(Records for locating displayed items)

++++++++++++++++++++

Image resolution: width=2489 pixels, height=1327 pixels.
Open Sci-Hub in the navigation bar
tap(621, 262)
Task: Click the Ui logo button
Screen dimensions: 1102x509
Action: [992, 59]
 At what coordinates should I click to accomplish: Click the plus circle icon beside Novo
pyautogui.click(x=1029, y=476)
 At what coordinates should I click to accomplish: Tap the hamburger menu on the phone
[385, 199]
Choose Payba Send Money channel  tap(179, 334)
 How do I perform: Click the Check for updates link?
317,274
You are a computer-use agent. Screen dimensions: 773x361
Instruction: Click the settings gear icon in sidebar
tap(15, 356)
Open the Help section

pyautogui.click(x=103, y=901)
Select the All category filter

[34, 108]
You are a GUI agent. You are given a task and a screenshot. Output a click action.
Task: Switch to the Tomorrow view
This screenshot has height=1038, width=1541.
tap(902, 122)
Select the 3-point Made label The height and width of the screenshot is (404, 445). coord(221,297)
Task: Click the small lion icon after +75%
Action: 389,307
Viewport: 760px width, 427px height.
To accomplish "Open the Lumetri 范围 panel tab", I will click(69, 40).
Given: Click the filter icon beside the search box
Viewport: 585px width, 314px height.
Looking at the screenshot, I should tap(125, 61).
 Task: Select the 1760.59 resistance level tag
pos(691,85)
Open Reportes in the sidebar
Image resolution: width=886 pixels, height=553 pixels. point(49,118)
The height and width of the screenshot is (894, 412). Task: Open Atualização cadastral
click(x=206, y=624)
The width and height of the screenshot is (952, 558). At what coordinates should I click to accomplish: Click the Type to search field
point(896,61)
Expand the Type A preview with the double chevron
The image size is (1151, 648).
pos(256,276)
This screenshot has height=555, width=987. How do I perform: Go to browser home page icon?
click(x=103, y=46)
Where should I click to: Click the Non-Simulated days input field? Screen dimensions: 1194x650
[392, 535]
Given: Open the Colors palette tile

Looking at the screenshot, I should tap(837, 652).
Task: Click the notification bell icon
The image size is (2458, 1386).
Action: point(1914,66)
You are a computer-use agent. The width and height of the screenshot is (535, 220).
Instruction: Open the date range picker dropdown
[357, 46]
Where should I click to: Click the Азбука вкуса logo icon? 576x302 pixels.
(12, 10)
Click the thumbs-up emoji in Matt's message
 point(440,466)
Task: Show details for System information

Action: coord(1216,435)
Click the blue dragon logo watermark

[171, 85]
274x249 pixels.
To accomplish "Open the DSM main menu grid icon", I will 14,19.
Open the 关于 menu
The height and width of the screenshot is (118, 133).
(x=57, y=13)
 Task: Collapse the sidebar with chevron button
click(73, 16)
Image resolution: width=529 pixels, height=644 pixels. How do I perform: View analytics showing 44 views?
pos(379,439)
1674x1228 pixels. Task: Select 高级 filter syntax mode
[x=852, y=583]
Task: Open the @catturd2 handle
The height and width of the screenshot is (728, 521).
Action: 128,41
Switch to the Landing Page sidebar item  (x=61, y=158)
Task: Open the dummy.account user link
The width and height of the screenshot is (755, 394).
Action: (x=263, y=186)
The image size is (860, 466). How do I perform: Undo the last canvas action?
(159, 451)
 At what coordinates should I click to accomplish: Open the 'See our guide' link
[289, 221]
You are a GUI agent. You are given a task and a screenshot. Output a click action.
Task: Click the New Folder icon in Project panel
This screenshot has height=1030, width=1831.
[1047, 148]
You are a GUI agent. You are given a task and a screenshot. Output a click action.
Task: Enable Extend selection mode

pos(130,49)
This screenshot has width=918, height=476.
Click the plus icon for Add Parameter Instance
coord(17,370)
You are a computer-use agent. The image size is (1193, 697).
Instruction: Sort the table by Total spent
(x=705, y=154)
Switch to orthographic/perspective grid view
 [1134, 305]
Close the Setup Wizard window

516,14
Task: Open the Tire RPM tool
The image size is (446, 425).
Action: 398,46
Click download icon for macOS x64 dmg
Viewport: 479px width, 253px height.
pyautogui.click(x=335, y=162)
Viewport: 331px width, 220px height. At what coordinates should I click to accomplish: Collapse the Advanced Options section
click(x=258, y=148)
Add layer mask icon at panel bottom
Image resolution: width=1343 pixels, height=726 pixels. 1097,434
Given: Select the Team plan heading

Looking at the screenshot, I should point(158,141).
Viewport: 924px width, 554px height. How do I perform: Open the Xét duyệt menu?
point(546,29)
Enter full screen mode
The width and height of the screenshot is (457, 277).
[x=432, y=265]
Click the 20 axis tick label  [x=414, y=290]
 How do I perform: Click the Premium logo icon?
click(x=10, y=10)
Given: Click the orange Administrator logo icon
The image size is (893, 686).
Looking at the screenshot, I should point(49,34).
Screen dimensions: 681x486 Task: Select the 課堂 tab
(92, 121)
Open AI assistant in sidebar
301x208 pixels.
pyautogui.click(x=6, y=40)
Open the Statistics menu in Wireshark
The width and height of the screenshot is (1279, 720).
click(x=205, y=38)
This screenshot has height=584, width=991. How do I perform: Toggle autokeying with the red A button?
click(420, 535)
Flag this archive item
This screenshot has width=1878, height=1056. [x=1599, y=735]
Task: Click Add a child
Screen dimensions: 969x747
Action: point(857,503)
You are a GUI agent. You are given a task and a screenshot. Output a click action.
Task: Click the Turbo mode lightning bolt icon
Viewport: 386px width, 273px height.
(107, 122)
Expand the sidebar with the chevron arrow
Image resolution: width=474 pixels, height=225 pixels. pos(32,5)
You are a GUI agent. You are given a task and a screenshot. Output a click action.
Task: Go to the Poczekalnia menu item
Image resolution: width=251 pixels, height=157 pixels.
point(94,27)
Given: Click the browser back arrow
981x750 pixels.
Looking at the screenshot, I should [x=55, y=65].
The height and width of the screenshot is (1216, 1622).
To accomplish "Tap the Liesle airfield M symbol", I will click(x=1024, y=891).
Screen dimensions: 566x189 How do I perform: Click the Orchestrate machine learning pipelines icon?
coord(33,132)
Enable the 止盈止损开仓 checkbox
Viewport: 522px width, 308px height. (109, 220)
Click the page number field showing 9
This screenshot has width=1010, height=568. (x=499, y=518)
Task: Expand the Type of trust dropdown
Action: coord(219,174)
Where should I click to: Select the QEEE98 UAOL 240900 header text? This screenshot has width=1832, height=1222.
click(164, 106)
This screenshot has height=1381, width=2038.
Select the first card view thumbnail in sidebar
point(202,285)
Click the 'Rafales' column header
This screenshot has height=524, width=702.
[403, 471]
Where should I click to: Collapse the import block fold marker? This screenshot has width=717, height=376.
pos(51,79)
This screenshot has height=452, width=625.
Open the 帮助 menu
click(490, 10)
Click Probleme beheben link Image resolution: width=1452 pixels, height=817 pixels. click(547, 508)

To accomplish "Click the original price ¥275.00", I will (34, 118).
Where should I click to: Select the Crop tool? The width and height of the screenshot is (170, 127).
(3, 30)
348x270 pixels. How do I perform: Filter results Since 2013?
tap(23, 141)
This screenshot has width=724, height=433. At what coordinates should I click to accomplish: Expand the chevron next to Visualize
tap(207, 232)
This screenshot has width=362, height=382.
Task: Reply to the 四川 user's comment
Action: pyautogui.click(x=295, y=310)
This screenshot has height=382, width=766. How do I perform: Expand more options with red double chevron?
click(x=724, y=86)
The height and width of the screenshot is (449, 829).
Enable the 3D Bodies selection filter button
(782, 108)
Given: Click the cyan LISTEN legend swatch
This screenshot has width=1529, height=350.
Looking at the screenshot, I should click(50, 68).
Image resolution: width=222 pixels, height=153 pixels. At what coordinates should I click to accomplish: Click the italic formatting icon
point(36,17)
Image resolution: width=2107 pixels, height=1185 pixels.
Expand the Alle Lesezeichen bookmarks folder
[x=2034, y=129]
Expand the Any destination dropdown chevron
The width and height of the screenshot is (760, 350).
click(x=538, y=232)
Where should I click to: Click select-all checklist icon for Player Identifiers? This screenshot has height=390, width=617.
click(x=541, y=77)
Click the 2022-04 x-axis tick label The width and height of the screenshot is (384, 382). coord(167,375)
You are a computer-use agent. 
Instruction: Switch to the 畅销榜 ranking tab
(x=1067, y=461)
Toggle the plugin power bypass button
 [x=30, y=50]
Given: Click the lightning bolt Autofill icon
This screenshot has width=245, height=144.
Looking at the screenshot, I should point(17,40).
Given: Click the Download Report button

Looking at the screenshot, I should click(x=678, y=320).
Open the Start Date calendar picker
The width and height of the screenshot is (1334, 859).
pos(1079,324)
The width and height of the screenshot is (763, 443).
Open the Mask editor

++++++++++++++++++++

**WHAT THIS TASK INVOLVES**: Copy out every line above that contains the string "tick". Case counts, so match only that exact capitalization.

**COMPLETE OUTPUT**:
Click the 20 axis tick label  [x=414, y=290]
Click the 2022-04 x-axis tick label The width and height of the screenshot is (384, 382). coord(167,375)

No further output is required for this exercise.